Work instructions: All entries below must be given again exactly as they stand.

Entries provided:
..............................

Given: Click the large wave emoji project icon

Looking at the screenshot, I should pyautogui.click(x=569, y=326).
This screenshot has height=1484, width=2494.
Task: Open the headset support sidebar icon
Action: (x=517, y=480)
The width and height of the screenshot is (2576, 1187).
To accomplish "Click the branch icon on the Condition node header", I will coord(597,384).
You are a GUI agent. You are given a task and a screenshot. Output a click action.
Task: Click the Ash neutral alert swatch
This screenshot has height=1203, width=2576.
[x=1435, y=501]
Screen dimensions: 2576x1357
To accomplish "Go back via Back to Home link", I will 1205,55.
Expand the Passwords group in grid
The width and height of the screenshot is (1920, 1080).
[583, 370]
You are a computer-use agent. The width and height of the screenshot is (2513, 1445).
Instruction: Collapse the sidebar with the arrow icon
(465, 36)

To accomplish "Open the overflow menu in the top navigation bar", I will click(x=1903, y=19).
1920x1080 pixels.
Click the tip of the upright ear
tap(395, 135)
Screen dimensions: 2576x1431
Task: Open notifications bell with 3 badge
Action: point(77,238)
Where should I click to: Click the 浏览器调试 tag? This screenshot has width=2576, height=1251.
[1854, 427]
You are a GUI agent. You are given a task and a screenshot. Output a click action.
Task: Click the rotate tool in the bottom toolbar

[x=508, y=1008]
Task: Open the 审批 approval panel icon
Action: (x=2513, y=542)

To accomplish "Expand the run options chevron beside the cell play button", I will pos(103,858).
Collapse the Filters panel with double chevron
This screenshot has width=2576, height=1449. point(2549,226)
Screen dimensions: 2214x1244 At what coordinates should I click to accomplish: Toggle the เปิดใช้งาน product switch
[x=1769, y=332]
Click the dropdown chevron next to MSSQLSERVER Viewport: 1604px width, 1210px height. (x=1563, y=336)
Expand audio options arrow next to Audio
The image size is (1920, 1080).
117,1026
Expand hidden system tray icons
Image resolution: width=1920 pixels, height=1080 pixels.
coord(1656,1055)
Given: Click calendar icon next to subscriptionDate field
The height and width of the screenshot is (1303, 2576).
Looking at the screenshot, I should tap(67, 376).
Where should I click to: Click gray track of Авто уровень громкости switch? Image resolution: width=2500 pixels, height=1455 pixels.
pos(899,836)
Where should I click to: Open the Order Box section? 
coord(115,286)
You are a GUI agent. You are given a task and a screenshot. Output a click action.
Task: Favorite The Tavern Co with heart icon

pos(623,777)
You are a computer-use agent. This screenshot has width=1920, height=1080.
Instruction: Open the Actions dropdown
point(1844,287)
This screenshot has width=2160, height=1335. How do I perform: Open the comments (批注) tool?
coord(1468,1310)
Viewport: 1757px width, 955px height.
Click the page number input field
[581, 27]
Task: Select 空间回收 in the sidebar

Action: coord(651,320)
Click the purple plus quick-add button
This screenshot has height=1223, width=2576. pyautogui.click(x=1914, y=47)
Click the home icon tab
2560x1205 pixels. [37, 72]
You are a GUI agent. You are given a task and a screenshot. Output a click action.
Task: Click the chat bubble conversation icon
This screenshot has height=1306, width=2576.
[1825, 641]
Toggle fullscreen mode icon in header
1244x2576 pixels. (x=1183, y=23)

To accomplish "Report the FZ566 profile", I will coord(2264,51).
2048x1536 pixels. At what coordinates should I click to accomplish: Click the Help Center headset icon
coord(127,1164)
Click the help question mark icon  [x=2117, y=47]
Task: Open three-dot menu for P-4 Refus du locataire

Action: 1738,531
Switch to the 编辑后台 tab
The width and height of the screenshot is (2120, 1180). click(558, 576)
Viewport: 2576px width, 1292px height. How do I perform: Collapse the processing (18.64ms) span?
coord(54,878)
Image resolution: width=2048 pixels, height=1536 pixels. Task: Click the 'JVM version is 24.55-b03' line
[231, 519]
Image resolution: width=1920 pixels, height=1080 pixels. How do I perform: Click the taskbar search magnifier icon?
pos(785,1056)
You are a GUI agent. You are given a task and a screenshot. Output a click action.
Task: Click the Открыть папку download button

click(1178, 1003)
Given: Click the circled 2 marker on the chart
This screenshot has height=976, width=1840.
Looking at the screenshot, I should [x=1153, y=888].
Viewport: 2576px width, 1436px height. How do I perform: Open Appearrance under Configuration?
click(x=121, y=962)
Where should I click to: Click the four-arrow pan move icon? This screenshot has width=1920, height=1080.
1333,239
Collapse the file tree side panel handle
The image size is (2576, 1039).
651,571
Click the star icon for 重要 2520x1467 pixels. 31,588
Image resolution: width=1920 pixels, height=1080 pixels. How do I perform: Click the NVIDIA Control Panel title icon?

..............................

Task answer:
Given: Click the large wave emoji project icon

Looking at the screenshot, I should pyautogui.click(x=569, y=326).
This screenshot has height=1484, width=2494.
Task: Open the headset support sidebar icon
Action: (x=517, y=480)
The width and height of the screenshot is (2576, 1187).
To accomplish "Click the branch icon on the Condition node header", I will coord(597,384).
You are a GUI agent. You are given a task and a screenshot. Output a click action.
Task: Click the Ash neutral alert swatch
This screenshot has height=1203, width=2576.
[x=1435, y=501]
Screen dimensions: 2576x1357
To accomplish "Go back via Back to Home link", I will 1205,55.
Expand the Passwords group in grid
The width and height of the screenshot is (1920, 1080).
[583, 370]
You are a computer-use agent. The width and height of the screenshot is (2513, 1445).
Instruction: Collapse the sidebar with the arrow icon
(465, 36)

To accomplish "Open the overflow menu in the top navigation bar", I will click(x=1903, y=19).
1920x1080 pixels.
Click the tip of the upright ear
tap(395, 135)
Screen dimensions: 2576x1431
Task: Open notifications bell with 3 badge
Action: point(77,238)
Where should I click to: Click the 浏览器调试 tag? This screenshot has width=2576, height=1251.
[1854, 427]
You are a GUI agent. You are given a task and a screenshot. Output a click action.
Task: Click the rotate tool in the bottom toolbar

[x=508, y=1008]
Task: Open the 审批 approval panel icon
Action: (x=2513, y=542)

To accomplish "Expand the run options chevron beside the cell play button", I will pos(103,858).
Collapse the Filters panel with double chevron
This screenshot has width=2576, height=1449. point(2549,226)
Screen dimensions: 2214x1244 At what coordinates should I click to accomplish: Toggle the เปิดใช้งาน product switch
[x=1769, y=332]
Click the dropdown chevron next to MSSQLSERVER Viewport: 1604px width, 1210px height. (x=1563, y=336)
Expand audio options arrow next to Audio
The image size is (1920, 1080).
117,1026
Expand hidden system tray icons
Image resolution: width=1920 pixels, height=1080 pixels.
coord(1656,1055)
Given: Click calendar icon next to subscriptionDate field
The height and width of the screenshot is (1303, 2576).
Looking at the screenshot, I should tap(67, 376).
Where should I click to: Click gray track of Авто уровень громкости switch? Image resolution: width=2500 pixels, height=1455 pixels.
pos(899,836)
Where should I click to: Open the Order Box section? 
coord(115,286)
You are a GUI agent. You are given a task and a screenshot. Output a click action.
Task: Favorite The Tavern Co with heart icon

pos(623,777)
You are a computer-use agent. This screenshot has width=1920, height=1080.
Instruction: Open the Actions dropdown
point(1844,287)
This screenshot has width=2160, height=1335. How do I perform: Open the comments (批注) tool?
coord(1468,1310)
Viewport: 1757px width, 955px height.
Click the page number input field
[581, 27]
Task: Select 空间回收 in the sidebar

Action: coord(651,320)
Click the purple plus quick-add button
This screenshot has height=1223, width=2576. pyautogui.click(x=1914, y=47)
Click the home icon tab
2560x1205 pixels. [37, 72]
You are a GUI agent. You are given a task and a screenshot. Output a click action.
Task: Click the chat bubble conversation icon
This screenshot has height=1306, width=2576.
[1825, 641]
Toggle fullscreen mode icon in header
1244x2576 pixels. (x=1183, y=23)

To accomplish "Report the FZ566 profile", I will coord(2264,51).
2048x1536 pixels. At what coordinates should I click to accomplish: Click the Help Center headset icon
coord(127,1164)
Click the help question mark icon  [x=2117, y=47]
Task: Open three-dot menu for P-4 Refus du locataire

Action: 1738,531
Switch to the 编辑后台 tab
The width and height of the screenshot is (2120, 1180). click(558, 576)
Viewport: 2576px width, 1292px height. How do I perform: Collapse the processing (18.64ms) span?
coord(54,878)
Image resolution: width=2048 pixels, height=1536 pixels. Task: Click the 'JVM version is 24.55-b03' line
[231, 519]
Image resolution: width=1920 pixels, height=1080 pixels. How do I perform: Click the taskbar search magnifier icon?
pos(785,1056)
You are a GUI agent. You are given a task and a screenshot. Output a click action.
Task: Click the Открыть папку download button

click(1178, 1003)
Given: Click the circled 2 marker on the chart
This screenshot has height=976, width=1840.
Looking at the screenshot, I should [x=1153, y=888].
Viewport: 2576px width, 1436px height. How do I perform: Open Appearrance under Configuration?
click(x=121, y=962)
Where should I click to: Click the four-arrow pan move icon? This screenshot has width=1920, height=1080.
1333,239
Collapse the file tree side panel handle
The image size is (2576, 1039).
651,571
Click the star icon for 重要 2520x1467 pixels. 31,588
Image resolution: width=1920 pixels, height=1080 pixels. How do I perform: Click the NVIDIA Control Panel title icon?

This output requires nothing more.